Veronika Ágnes Fáncsik (b. 1972)
“From hence your memory death cannot take", Three Sonnets by William Shakespeare, for Bass voice, Clarinet solo and Strings, Opus 46
Casting these wonderful texts by William Shakespeare into music was one of the most beautiful tasks of my compositional work to date. When I read them for the first time many years ago, they immediately made me decide to set them one day, specifically for bass voice and orchestra. When the time came, I felt an increasing need to express the idea of the implicit, beloved person in the sonnets to whom they are addressed, by an equally important solo instrument as the narrative bass part. The idea of this counterpart plays a significant role in the basic idea of the poems and without this idea the texts would not be the same. This idea is the poetic motif of the texts that not only inspires deathwish and love - as the main elements of the poems - but also fuses them into a deep alliance. It is a person who never articulates real, sounding words in the sonnets, but whose inherent vitality nevertheless as a counterpoint to the narrator seems tangible. So for me the line-up for the entire composition soon turned out to be two solo parts: a text-conveying vocal part and a “textless” instrumental solo; and it was just as quick and easy to decide to add a pure string orchestra that is organically related to the two solos, but at the same time ensures the individuality of the other two parts through its different sound.

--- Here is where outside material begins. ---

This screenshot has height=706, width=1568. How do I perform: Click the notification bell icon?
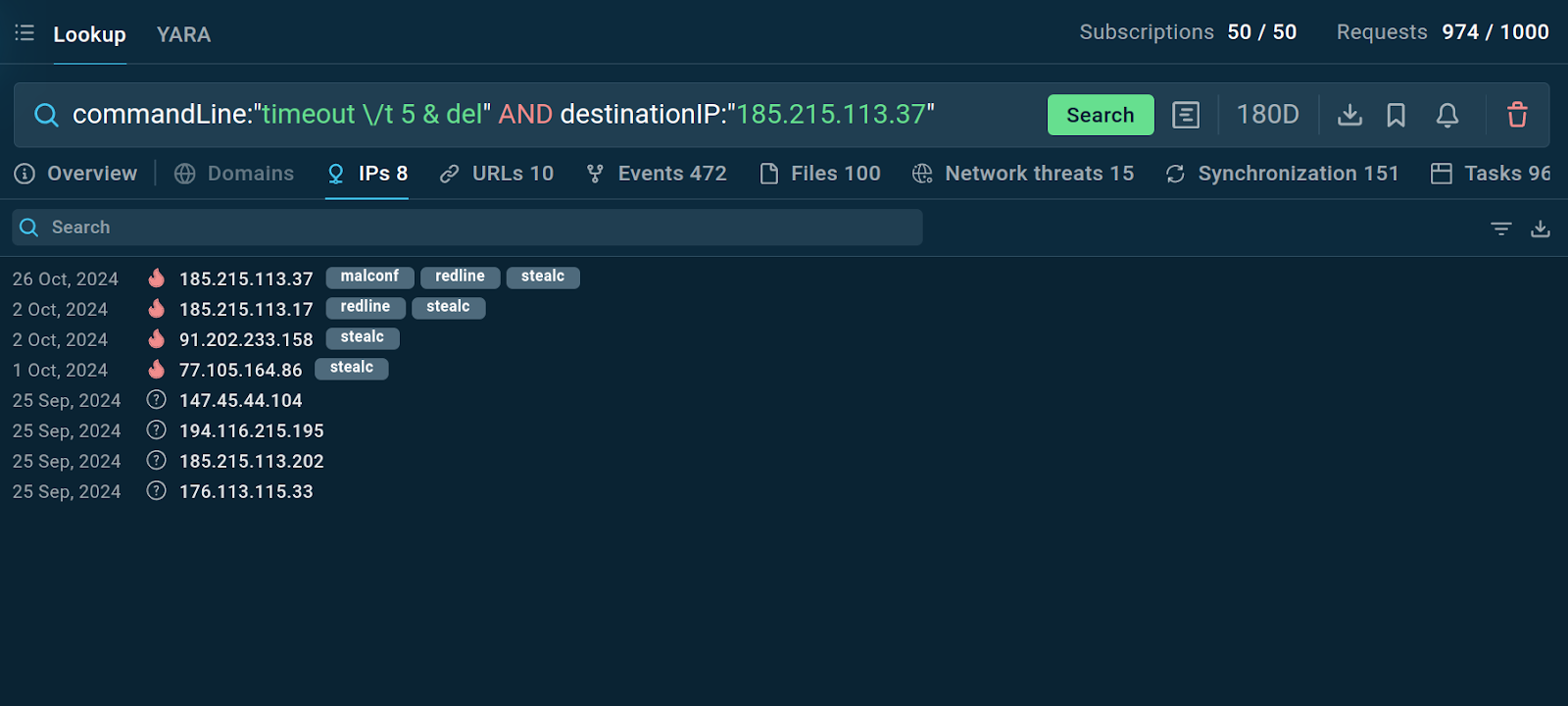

Of course, the orchestra not only has the role of an “accompaniment” for the bass part and the clarinet, but is a very active part of the content with a contributing and determining meaning. It shapes, unfolds, interprets or anticipates musical thoughts and is essentially involved in the “unveiling” of both poetic and musical ideas. One of the greatest structural challenges in composing was to bring this comprehensive involvement of the orchestra and the continuity and overall shape of the solos - especially that of the singing voice - into a well-balanced form.
Most composers probably experience a few times in their work that after a while some of their already completed works no longer seem “valid” to them; that as a composer you have the feeling - especially by re-immersing yourself in one of your works in the case of a revision - that you have since gone on a different intellectual and creative path. And so it was with my Opus 46, which was once already completed and got my blessing a few years ago. Today I consider it a stroke of luck that the planned premiere in Berlin did not take place at the time, because for the current premiere I revised two of the three compositions in the autumn of last year - and this gave me the opportunity not only to sink into and live through this wonderful poetry again, but at the same time to satisfy my need to enrich an already left creative world with new reflections, worlds of thoughts and worlds of sensations created by the renewed deepening.
—Veronika Ágnes Fáncsik
Tired with all these, for restful death I cry:
As, to behold desert a beggar born,
And needy nothing trimmed in jollity,
And purest faith unhappily forsworn,
And gilded honour shamefully misplaced,
And maiden virtue rudely strumpeted,
And right perfection wrongfully disgraced,
And strength by limping sway disablèd
And art made tongue-tied by authority,
And folly, doctor-like, controlling skill,
And simple truth miscalled simplicity,
And captive good attending captain ill:
Tired with all these, from these would I be gone,
Save that, to die, I leave my love alone.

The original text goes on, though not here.